I found myself at a ‘rock bottom’ recently. By that, I mean I felt very low. I got to a point where I lacked energy and ideas. I simply didn’t know what to do next. Does this ever happen for you? I know authors can find themselves in this place. It’s a dark place in which all options seem blocked off. In my case, it is often a matter of thinking myself into a corner. And once there, I become as terrified as any cornered wild animal.

Then my mind offered me a new thought. It came in the form of a question: what could I do right now to make myself feel better? Within seconds, I felt relief from that trapped feeling. And, at that moment, I knew that it was not finding the answer to the question that made me feel better; it was the attitude of asking that re-opened my world and made me believe in possibilities again.

When you are writing a book or blog, your mind will often lead you down a dead-end. Then it is time for you to apply the question cure.

As a journalist, I immersed myself in questions every day. Questions spark a story idea. How do start-up companies find money for growth? What led that company to go offshore? I’d ask everyone involved questions and their answers became the story. I spent 90% of my time asking questions and only 10% writing the answers. That might be an exaggeration.

Today, I sometimes feel in a question drought, starved of the juice that questions provide me. That is what I was suffering from recently: question starvation.

Imagine my horror, when I Google ‘questions’ and see them divided into two types: open and closed. How sad! I can think of dozens of types of questions. Not all of them help us. Here are some in my treasure trove for you to dip into whenever you need to apply the question cure.

Reflective questions

You will recognise these ones; they ask us to go inside and find the answers within. It was a reflective question that got me out of the funk I described above. Reflective questions help us to digest information; they bring us into the story, and make us the central character. How do you use reflective questions to change your mood?

Compassionate questions

Our culture is not good at training us for questions that do not demand a solution: compassionate questions. For example, I might ask myself, how am I feeling right now? If the answer is miserable or frustrated, the compassionate response is to just acknowledge how I feel and accept it. We need compassion to ask ourselves some of the hard questions, and to ask hard questions of others, including our readers.

Leadership questions

Leadership questions are designed to find answers, but not to serve them up on a platter. ‘Questions wake people up,’ writes author Michael Marquardt in his book, Leading with Questions. Leaders who ask the right questions avoid disasters, he argues and I agree. This is perhaps best illustrated by examples of leaders who failed to ask the right questions, such as the leaders of the collapsed companies: the bank, Lehman Brothers; energy trader, Enron; and accountants, Arthur Andersen.

Spirited questions

My favourites, these are cheeky and light-hearted questions on serious topics. The questioner challenges, teases and dances with the questioned. One question leads to the next, generating energy, ideas and new questions. Spirited questions lead to a hilarious question conflagration.

Listening question

If you want a single secret to deepen your relationship with friends, clients and lovers, ask them listening questions. These are questions that keep you in listening mode. You ask, they answer. You listen and ask if you understand them correctly. ‘Are you saying that you are not sure why you are writing this book?’ is a listening question. They are magic.

The guiding question

Are you sure that you want to marry a conservative politician (when you are a Greens voter)? That is a guiding question. I mean, it’s quite obvious that I don’t think you should marry them. There are more skilful versions of this question. Sometimes I ask my clients, ‘Who are you to think that your first book will be perfect?’ or ‘Who are you to withhold your wisdom from the world?’

Silly questions

You’d be surprised at the revealing answers a silly question often delivers. Bad things happen because we do not ask enough silly questions. During the Dotcom boom, no-one asked how come these new companies did not have any plans to make profits? And then came the Dotcom crash, in which everyone asked that question.

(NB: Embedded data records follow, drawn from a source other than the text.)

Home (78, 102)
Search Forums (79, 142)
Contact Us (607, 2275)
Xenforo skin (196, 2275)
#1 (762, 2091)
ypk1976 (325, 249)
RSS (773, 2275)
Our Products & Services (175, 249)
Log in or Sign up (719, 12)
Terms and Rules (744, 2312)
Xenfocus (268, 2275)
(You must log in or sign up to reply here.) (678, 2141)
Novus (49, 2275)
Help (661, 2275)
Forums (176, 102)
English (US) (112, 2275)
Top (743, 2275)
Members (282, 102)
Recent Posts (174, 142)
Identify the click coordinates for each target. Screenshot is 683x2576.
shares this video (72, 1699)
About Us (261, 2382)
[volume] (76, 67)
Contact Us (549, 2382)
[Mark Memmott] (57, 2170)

Reverse psychology questions

If you want a certain answer, and someone is just not giving it to you, there is nothing like asking if the opposite is true. ‘So you are saying that writing your book is easy as pie?’ I know, it is cheating. But sometimes we are desperate.

Angry questions

There is a question that increases, rather than decreases, our agony, and it almost always starts with the word why. Why am I writing this book, this blog, training to get fit, declining this piece of chocolate cake? Asking ourselves, or someone we know or love an angry question is not a good idea. We get defensive answers.

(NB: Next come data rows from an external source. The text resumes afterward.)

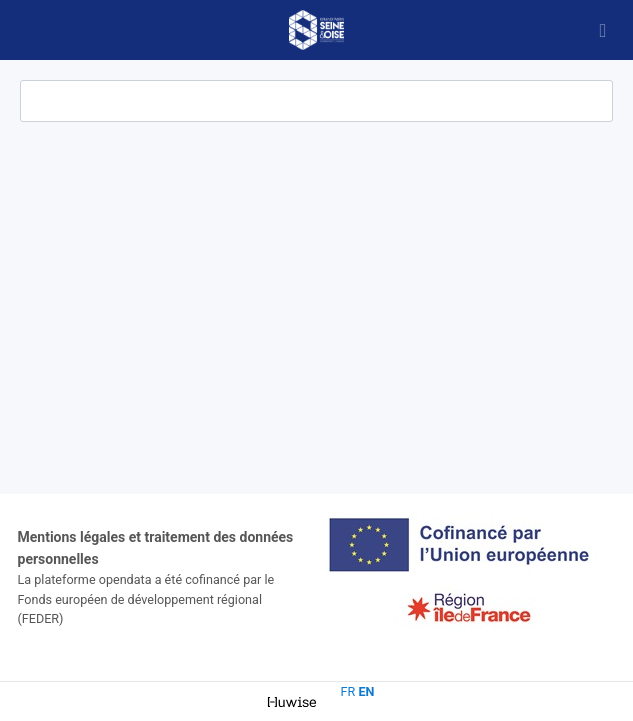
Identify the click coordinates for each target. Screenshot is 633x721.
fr (348, 691)
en (366, 691)
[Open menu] (603, 30)
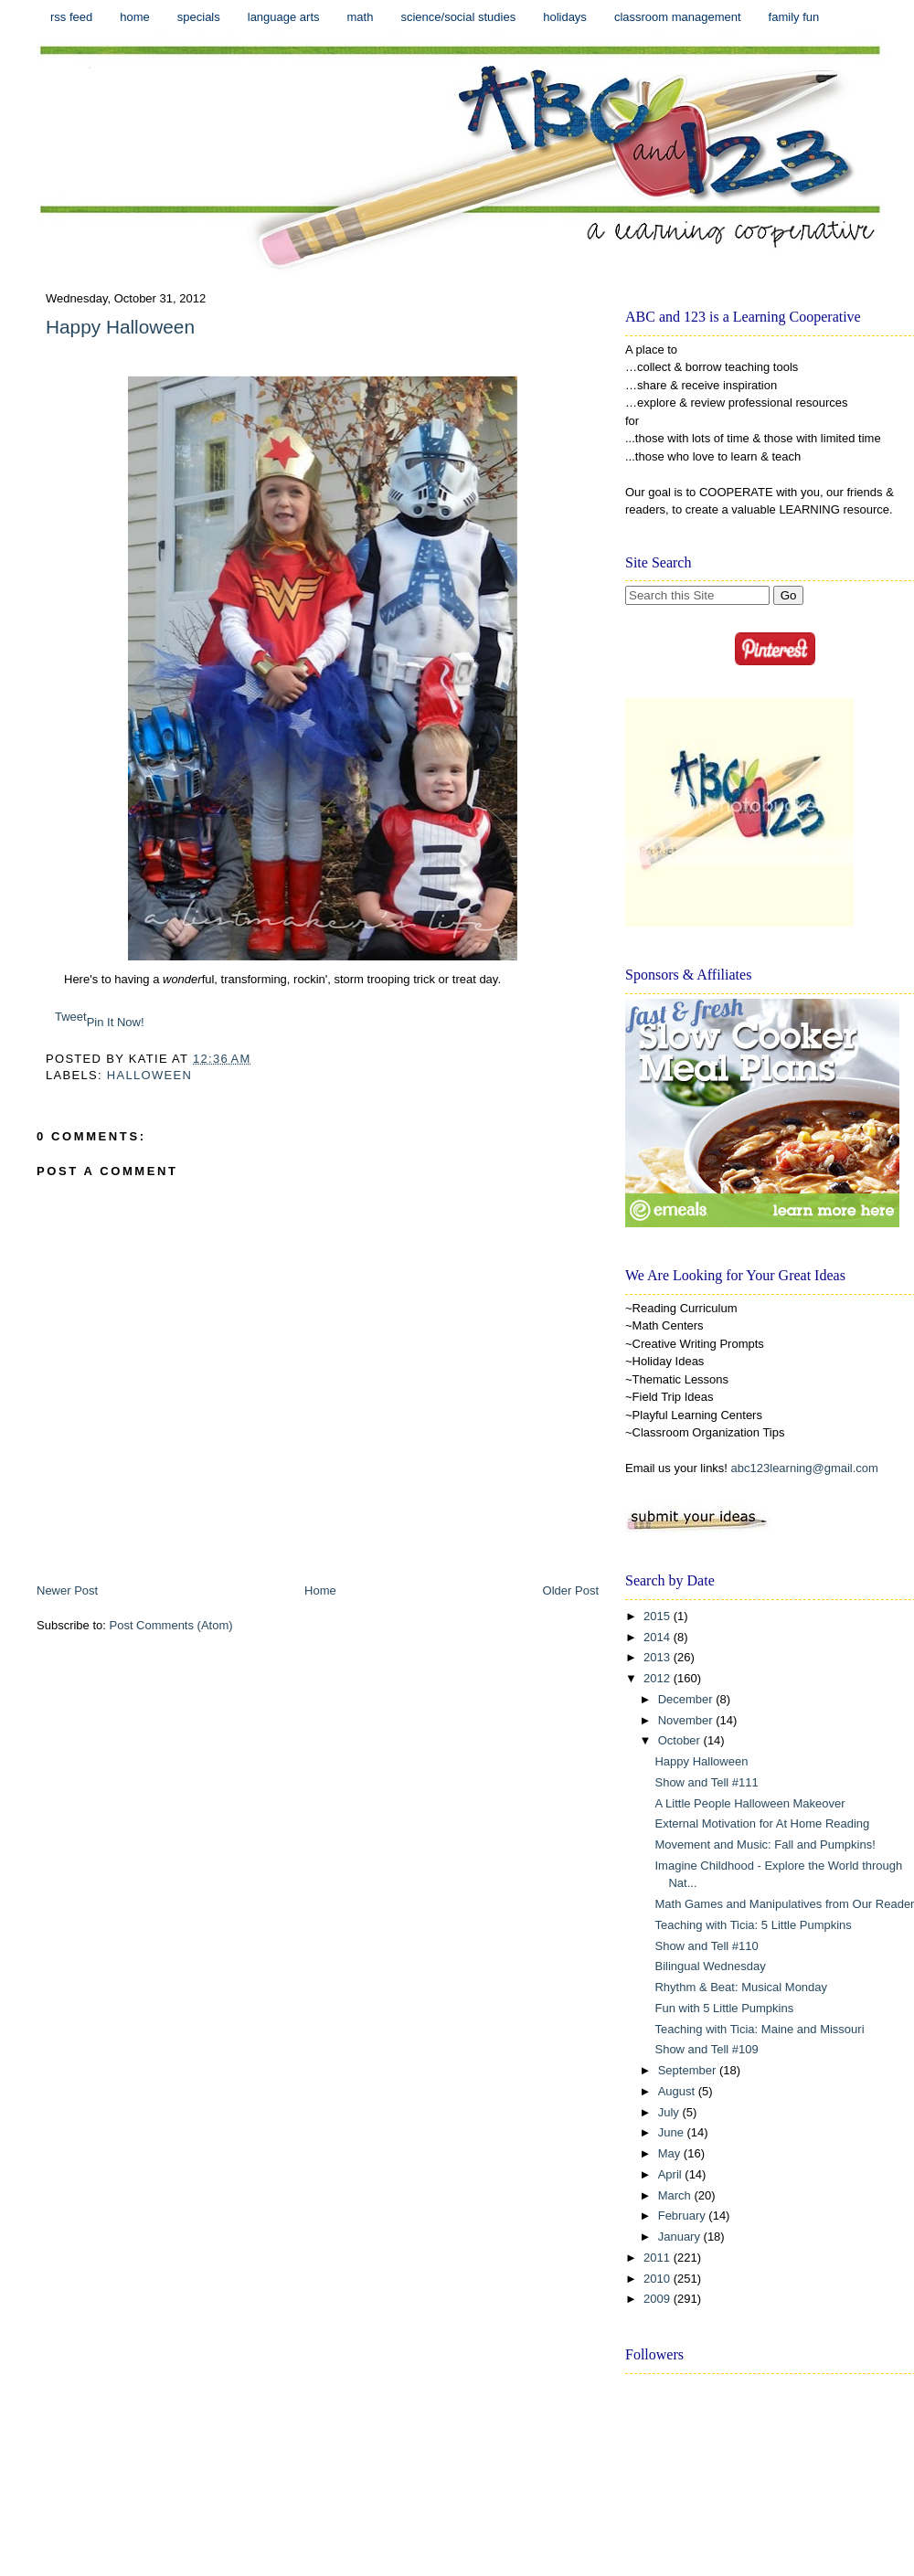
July (670, 2112)
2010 (658, 2278)
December (687, 1699)
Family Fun (794, 17)
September (688, 2070)
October (681, 1740)
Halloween (149, 1075)
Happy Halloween (120, 326)
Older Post (571, 1590)
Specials (198, 17)
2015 (658, 1616)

However, they are brilliant at a social or organisational level. Think about the South African activist, Nelson Mandela, questioning apartheid. Or the suffragettes, questioning women’s franchise. Angry questions can, and must, be asked of the world to challenge power and stimulate change.

In these times, angry questions can be the inspiration for a whole book. A fantastic example is the anti-diet book Fat is a Feminist Issue by Psychologist Susie Orbach.

The ol’ favourites

How, what, when and why not are marvellous questions for curing ourselves. For example: How could I help someone else right now? What could I do to make myself feel better? When could I find time to relax and meditate? Why not go for a walk right now?

When to ask why?

When we are in pain, why is not the right question. But why is the right question when we are feeling happy and purposeful and resolved. In that state, understand ourselves and our motivations and it is time to get clear about our why we do what we do.